Elize e Marcos Matsunaga — Foto: Reprodução/Arquivo pessoal
O caso de Elize Matsunaga, condenada pelo homicídio e esquartejamento do empresário Marcos Matsunaga, é o tema do terceiro episódio da série “História do Crime”, disponível na plataforma de vídeos curtos GloboPop. O crime, ocorrido em maio de 2012, envolveu o então diretor executivo da empresa de alimentos Yoki e teve ampla repercussão pública.
Elize Matsunaga confessou ter atirado no marido no apartamento do casal, em São Paulo, e, posteriormente, ocultado o cadáver.
Histórico e investigação
Marcos e Elize Matsunaga eram casados e tinham uma filha. De acordo com as investigações policiais, o crime ocorreu em um contexto de crise conjugal. Elize havia contratado um detetive particular, que confirmou uma relação extraconjugal por parte de Marcos.
Na noite de 19 de maio de 2012, registros de segurança do edifício mostraram a chegada do empresário ao local. Segundo o depoimento de Elize, uma discussão se iniciou após ela confrontar o marido sobre a infidelidade. A ré alegou ter sido agredida verbal e fisicamente antes de disparar contra a vítima com uma arma de fogo mantida na residência.
Após o homicídio, o corpo foi esquartejado e os restos mortais foram transportados em malas e distribuídos por diferentes pontos da Região Metropolitana de São Paulo. Elize foi detida semanas depois e confessou a autoria do crime.
Julgamento e penas
A defesa sustentou a tese de legítima defesa, enquanto o Ministério Público argumentou que o homicídio foi premeditado, motivado por vingança e interesses financeiros. Durante as audiências, o depoimento de uma funcionária da família indicou que Elize havia adquirido ferramentas na véspera do crime, argumento utilizado pela promotoria para reforçar a tese de planejamento.
O julgamento ocorreu em 2016, com duração de sete dias.
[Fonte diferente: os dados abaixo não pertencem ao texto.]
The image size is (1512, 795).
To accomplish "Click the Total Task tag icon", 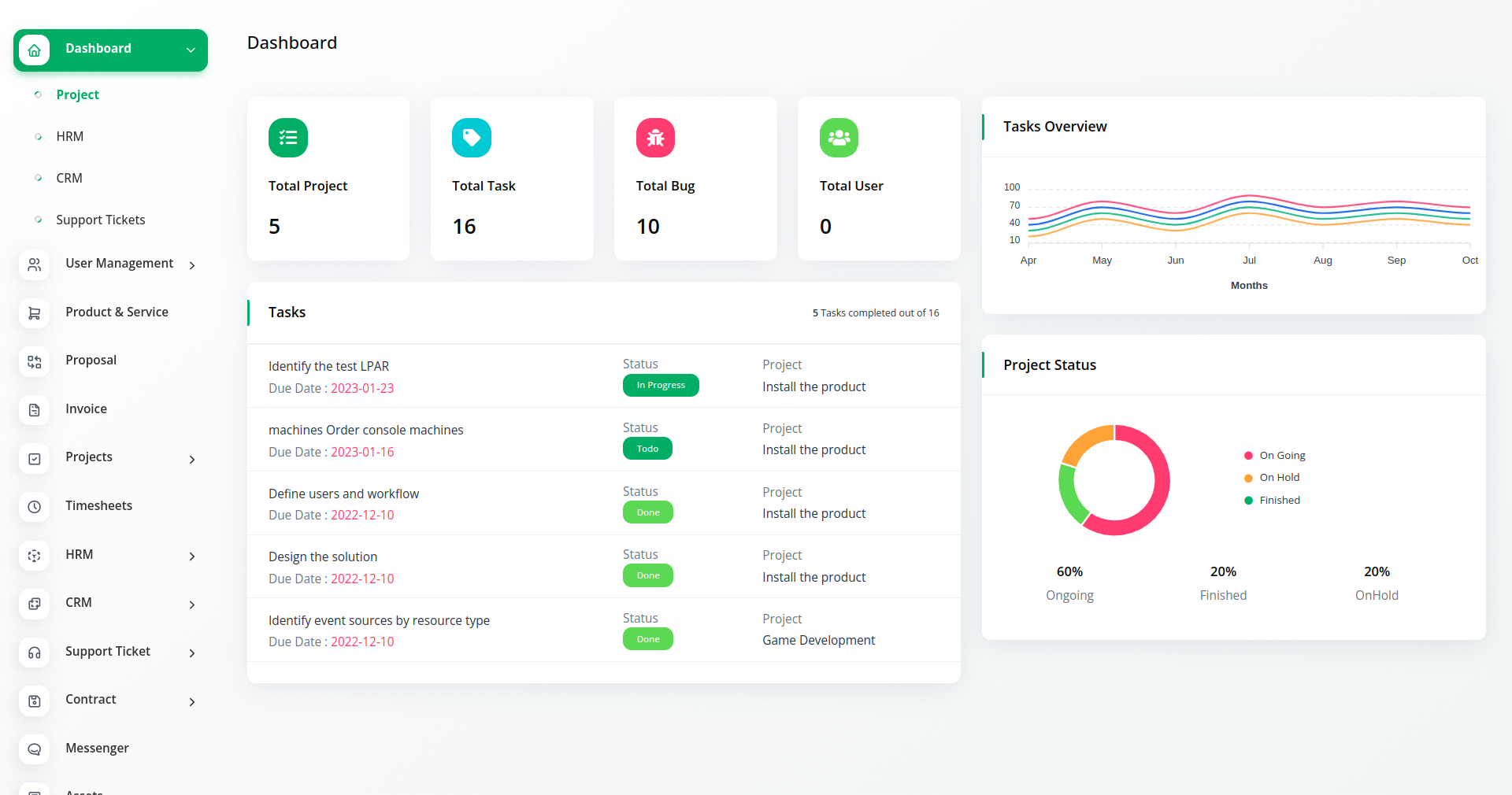I will (472, 138).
O júri condenou a ré inicialmente a 19 anos, 11 meses e 1 dia de reclusão pelos crimes de homicídio qualificado, destruição e ocultação de cadáver.
Em 2019, o Superior Tribunal de Justiça (STJ) reduziu a pena para 16 anos e 3 meses de prisão, aplicando a atenuante da confissão espontânea. Após o cumprimento de parte da pena em regime fechado, a Justiça concedeu o livramento condicional a Elize Matsunaga, que cumpre pena em regime aberto desde 30 de maio de 2022.